Tourism actors showed similar preferences when establishing links with social media, which were those most frequently used links compared to other types of ICT actors. Social media accounted for at least a third of the links to ICT actors in each tourism sector (from 33 to 53%). The higher percentages of links to social media was observed in the sectors of natural and cultural resources (53%), sports and recreational activities (46%), and travel agencies and other reservation services (46%). The second and third most popular ICT actors within tourism sectors were mainly the “multifunctional web portals” and “software development and electronics” actors, each receiving less than half the attention that social media received. Within this context of shared preferences, the DMOs stood out as they had a greater tendency to link with “travel platforms”, which constituted 15% of all of their links.

5 Discussion

This study contributes to a better understanding of the digital business ecosystem of tourism, shedding light on the different configurations between tourism actors and the broader digital ecosystem, including the ICT actors. The different configurations analysed indicate different processes through which the various stakeholders become embedded in the digital ecosystem.

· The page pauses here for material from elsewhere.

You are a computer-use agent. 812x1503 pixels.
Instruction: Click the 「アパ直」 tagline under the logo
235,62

The results of this study reveal a highly disproportionate distribution in the degree of connectivity, with a few web entities being strongly connected to the destination and the majority being weakly connected, which is similar to the global structure of the Web, with few highly connected hubs and the lowly connected majority (Barabási et al., 2000). The existence of “shared areas”, commonly linked by the destination actors, indicates possible common interests between tourism actors.

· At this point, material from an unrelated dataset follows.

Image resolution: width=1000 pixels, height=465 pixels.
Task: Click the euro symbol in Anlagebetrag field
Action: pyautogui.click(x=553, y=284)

The presence of ICT actors in the nucleus of the shared area underlines the crucial role of ICTs in tourist destinations. The very small change observed in the nucleus of the ICTs compared to the most popular websites in a similar previous study (Zach et al., 2019) suggests a stable dominance of certain ICT agents in the tourism sector.

This coherence in choices is also evident in the prominent position of social media platforms within the overall digital ecosystem and within particular tourism sectors. The results confirm the solid incorporation of Web 2.0 into the tourism digital business ecosystem and ratify the evolution of social media as crucial platforms in the tourism sector (Zeng & Gerritsen, 2014).

The variances in how tourism sectors were linked to ICT and non-ICT actors, particularly between tourism sectors related to the public domain and business-focused stakeholders, suggest the role of underlying social and economic determinants. This is consistent with prior research highlighting the significance of these factors on the Web’s structure (Gonzalez-Bailon, 2009). Likewise, socio-economic factors may be the reason why accommodations and DMOs had more incentives to connect to tourism-related ICTs than other tourism actors. These findings highlight the duality of tourism actors in the digital business ecosystem, where they are represented by both real-world actors and digital objects intertwined into a single entity.

One important direction for future research is the comparison of different configurations of Smart Destinations and destinations with a less developed incorporation of technology in different economic, cultural, and political environments.